* _Source text_:
-- Begin --
Use key management routines in parallel jobs??

Post questions here relative to DataStage Enterprise/PX Edition for such areas as Parallel job design, Parallel datasets, BuildOps, Wrappers, etc.

Moderators: chulett, rschirm, roy

Post Reply
ds_user78
Participant
Posts: 23
Joined: Thu Nov 11, 2004 5:39 pm

Use key management routines in parallel jobs??

Post by ds_user78 »

Hi,
We have been asked to use the key management routines (KeyMgtGetNextValue,KeyMgtGetNextValueConcurrent) of DS for surrogate key generation over Oracle sequences. And we are using parallel jobs. Is BASIC transformer the only way to call these routines? How much of an over head will it be to use BASIC transformer in a parallel job?
Thanks,
balajisr
Charter Member
Charter Member
Posts: 785
Joined: Thu Jul 28, 2005 8:58 am

Post by balajisr »

Hi

Use of Basic Transformer will affect your performance and should be avoided. It will also not work in MPP systems.

--Balaji S.R
Sreenivasulu
Premium Member
Premium Member
Posts: 892
Joined: Thu Oct 16, 2003 5:18 am

Post by Sreenivasulu »

Hi,

I am not sure but i think we can put the normal transformer(not the basic transformer) in a shared container and use it in PX.

Regards
Sreeni
ArndW
Participant
Posts: 16318
Joined: Tue Nov 16, 2004 9:08 am
Location: Germany
Contact:

Post by ArndW »

Yes, you can put both types of transformers into a shared container. But you can only call BASIC subroutines from PX Basic transformers, so it doesn't affect the previous answer about using the server key management calls.

Nevertheless, PX has a surrogate key generator stage that you can use.
kwwilliams
Participant
Posts: 437
Joined: Fri Oct 21, 2005 10:00 pm

Post by kwwilliams »

ArndW wrote:Yes, you can put both types of transformers into a shared container. But you can only call BASIC subroutines from PX Basic transformers, so it doesn't affect the previous answer about using the server key management calls.
-- End --
* _Dataset excerpts_:
-- Begin --
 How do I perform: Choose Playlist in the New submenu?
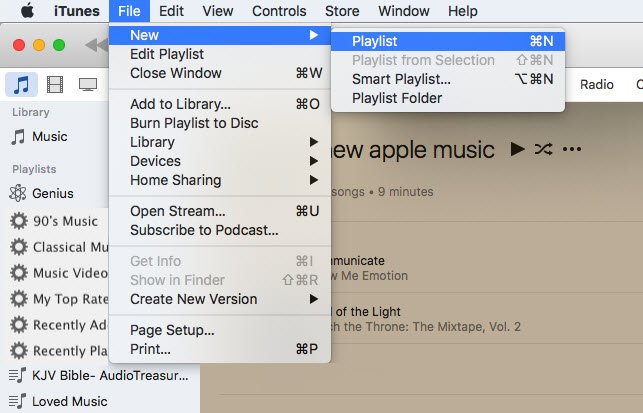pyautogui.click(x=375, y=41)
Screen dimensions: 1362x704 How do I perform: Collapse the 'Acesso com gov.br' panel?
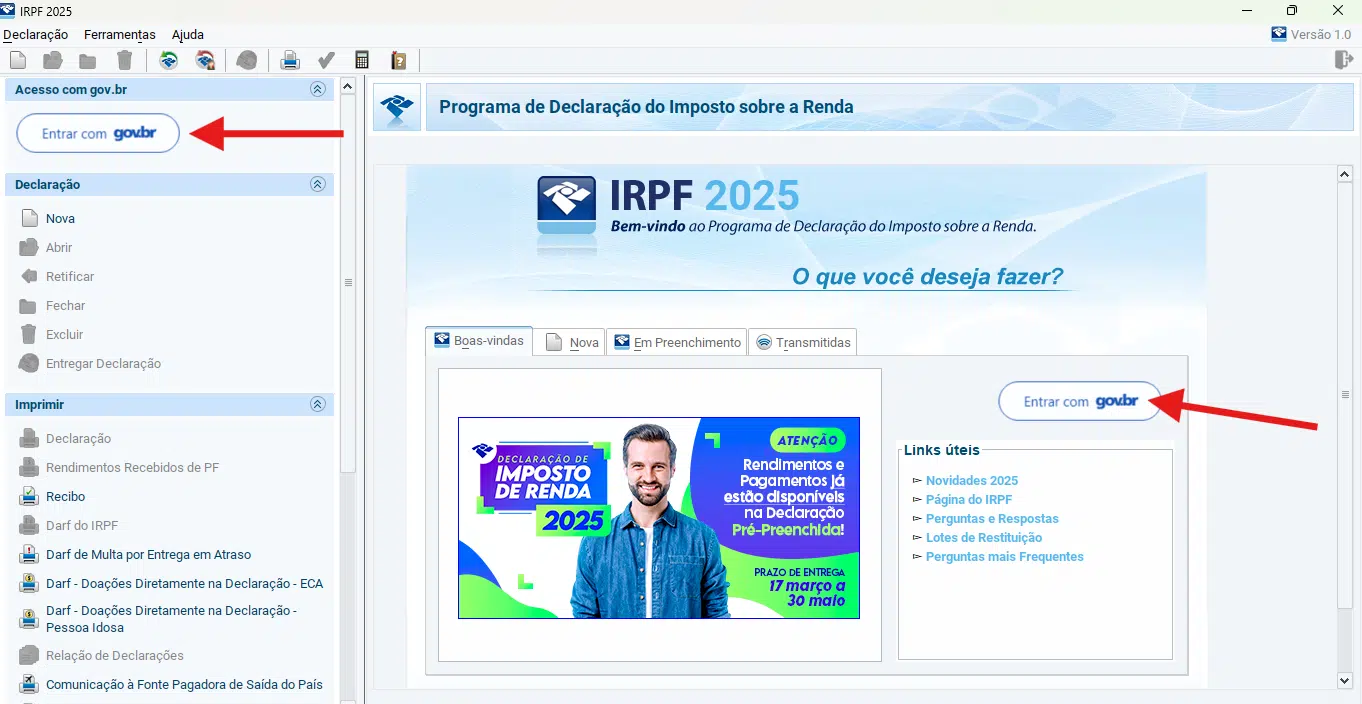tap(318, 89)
-- End --
-- Begin --
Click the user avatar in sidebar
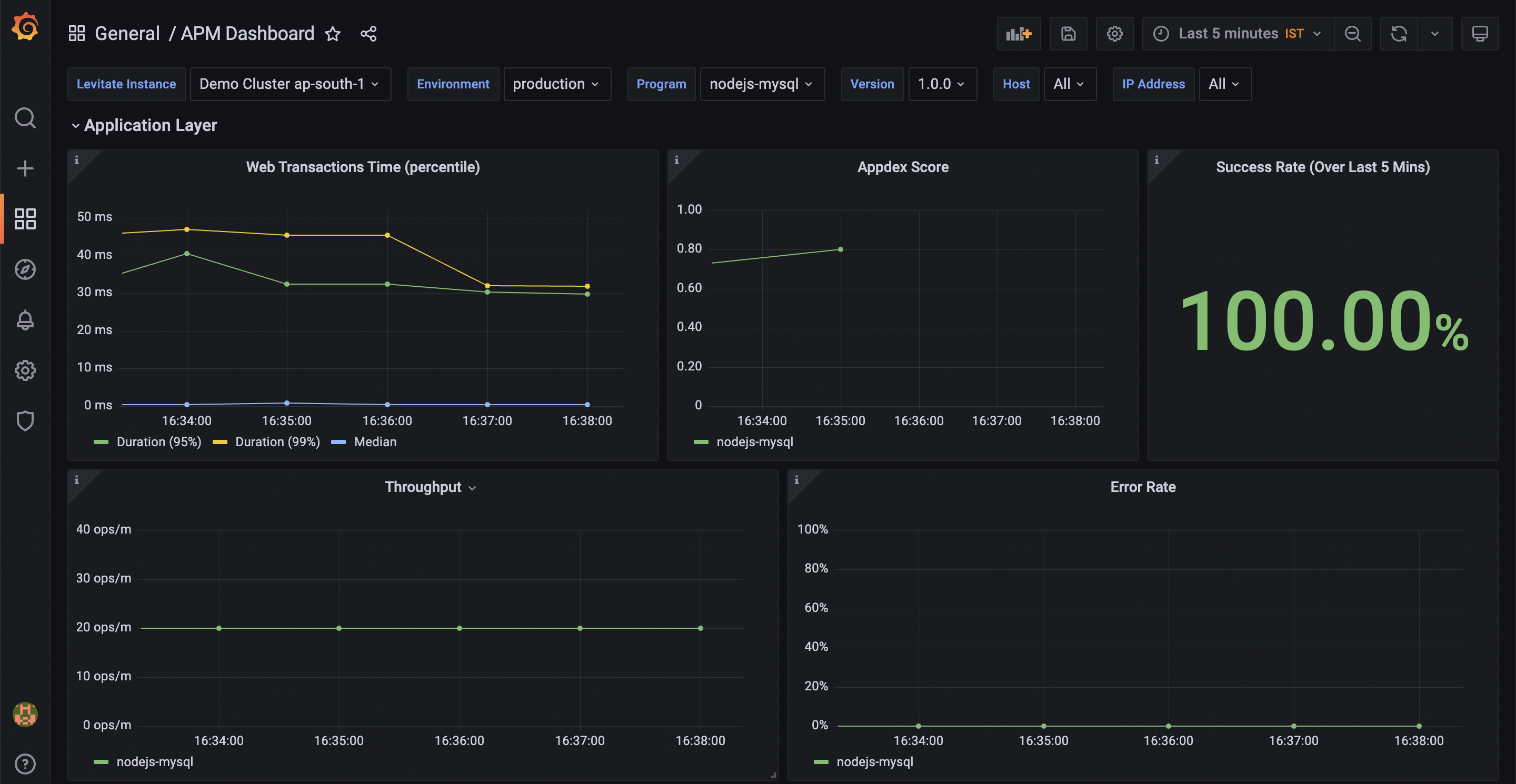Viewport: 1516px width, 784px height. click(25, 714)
-- End --
-- Begin --
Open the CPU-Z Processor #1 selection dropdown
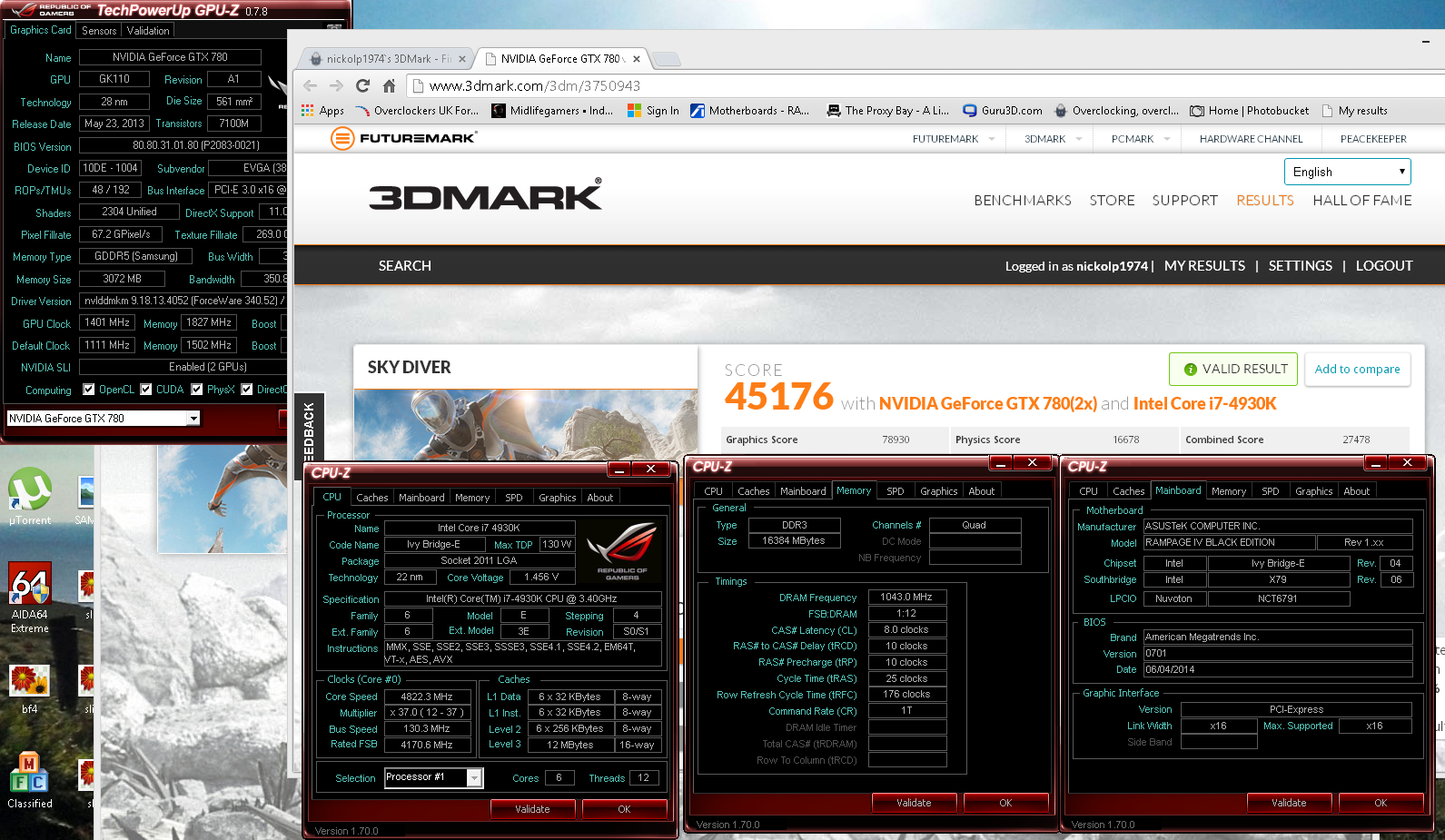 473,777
-- End --
* _Problem statement_:
Reproduce the part of the DataStage forum thread starting with "Use of Basic" and going on through "use it in PX.", word for word.

* _Task result_:
Use of Basic Transformer will affect your performance and should be avoided. It will also not work in MPP systems.

--Balaji S.R
Sreenivasulu
Premium Member
Premium Member
Posts: 892
Joined: Thu Oct 16, 2003 5:18 am

Post by Sreenivasulu »

Hi,

I am not sure but i think we can put the normal transformer(not the basic transformer) in a shared container and use it in PX.